The electronic age of EHDI may have begun during the next decade. The Quality, Research, and Public Health (QRPH) Planning and Technical Committees of Integrating the Healthcare Enterprise published a series of EHDI technical documents. These profiles promote the automated collection and communication exchange of EHDI data between clinical and public health information systems (results, demographics, care plans, quality measures). The U.S. National Library of Medicine maintains the Newborn Screening Coding and Terminology Guide to promote and facilitate the use of electronic health data standards in recording and transmitting newborn screening test results. This includes EHDI standard vocabulary codes and terminologies, including Logical Observation Identifiers Names and Codes (LOINC), Systematized Nomenclature of Medicine — Clinical Terms (SNOMED CT). The National Quality Forum the Centers for Medicare & Medicaid Services, and the Joint Commission for hospital accreditation have endorsed and/or supported adoption of EHDI electronic quality measures.
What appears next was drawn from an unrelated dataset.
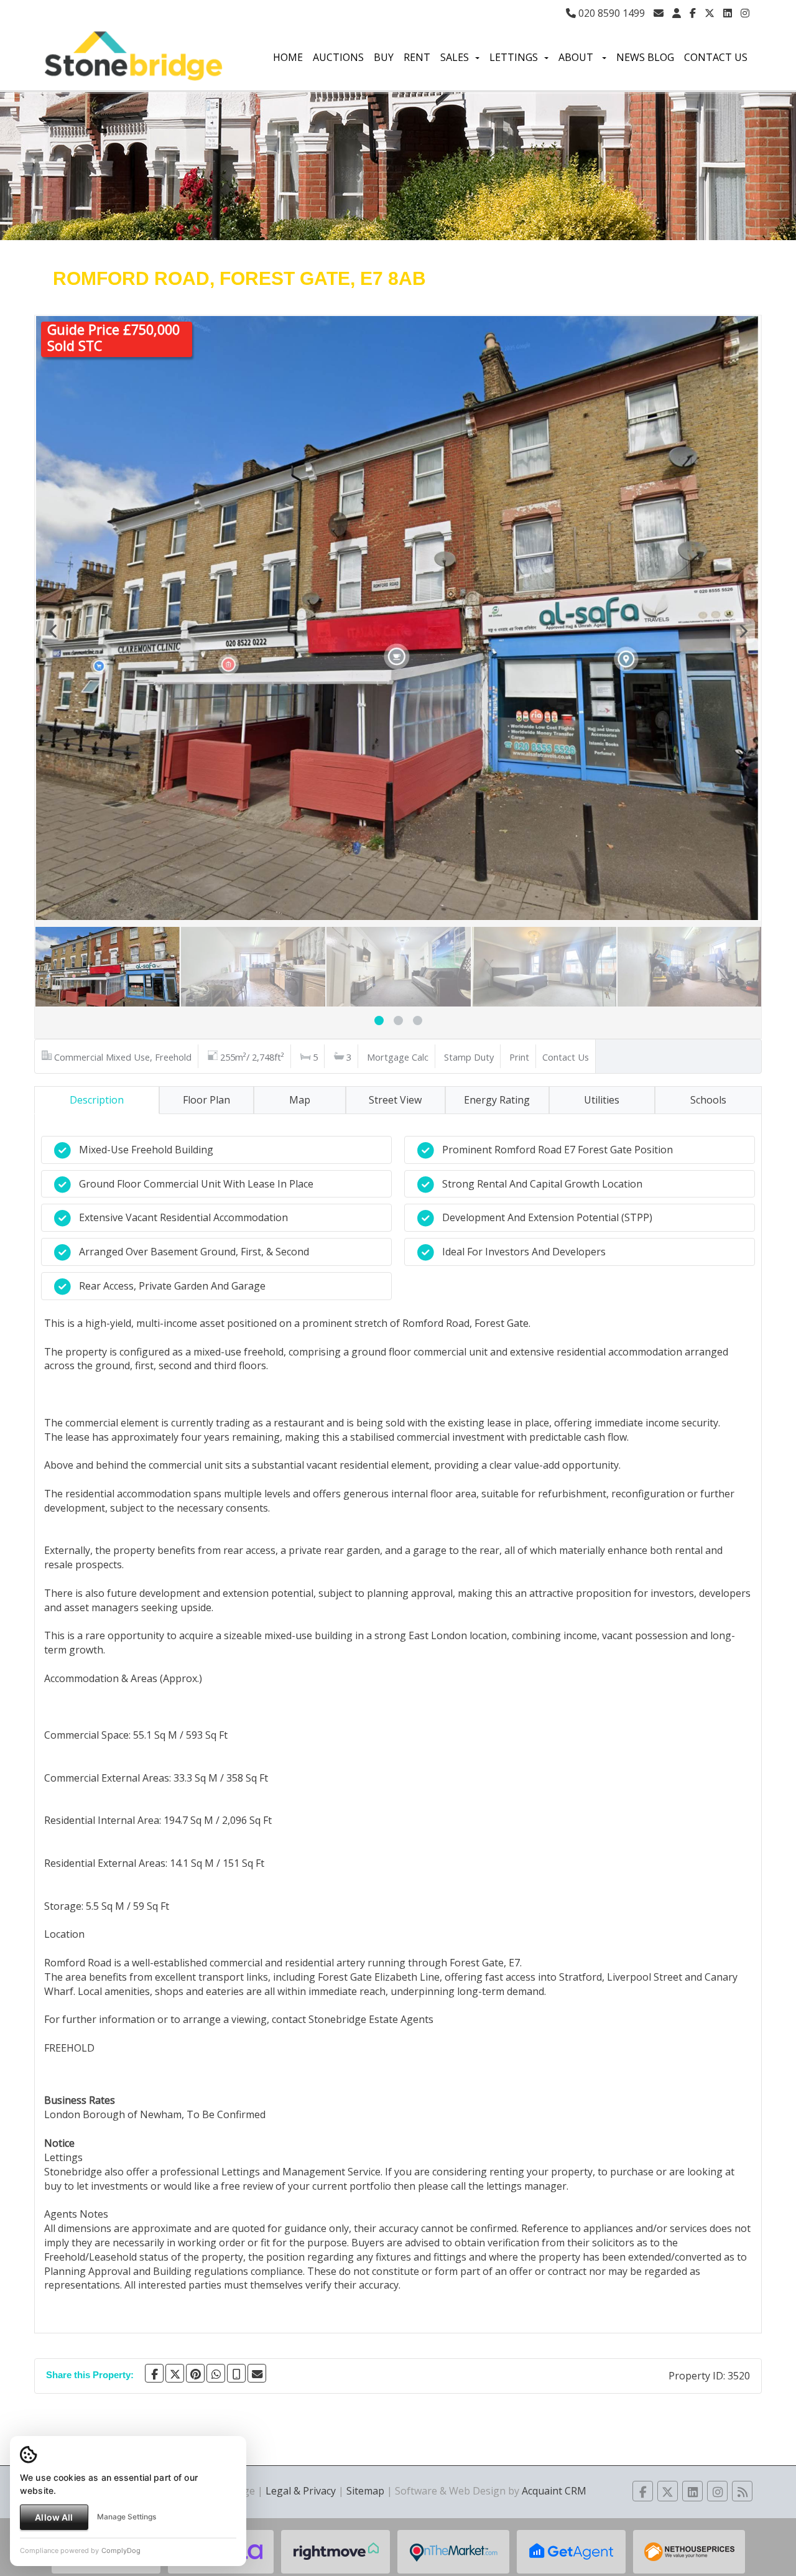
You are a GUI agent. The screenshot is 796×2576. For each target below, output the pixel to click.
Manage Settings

EHDI-PALS (Pediatric Audiology Links to Services) provides web-based link to information, resources, and services for children with hearing loss. In 2018, Health Level 7 (HL7) approved the Early Hearing Detection and Intervention (EHDI) Implementation Guide as a Normative Standard.

== Situation worldwide ==
In 2014 to 2019 the International Newborn and Infant Hearing Screening (NIHS) Group asked via questionnaire for the status of the hearing screening in 196 states worldwide; data from 158 states were obtained: in 64 states there is no or less screening (38% of the world's population); in 41 states (38% of the world's population) >85% of the babies are screened. The mean living standard in these states was 10 times higher than in countries without screening. It could show how useful a hearing screening can be: average age at diagnosis of hearing disorders was 4.6 months for screened children and 34.9 months for non-screened children.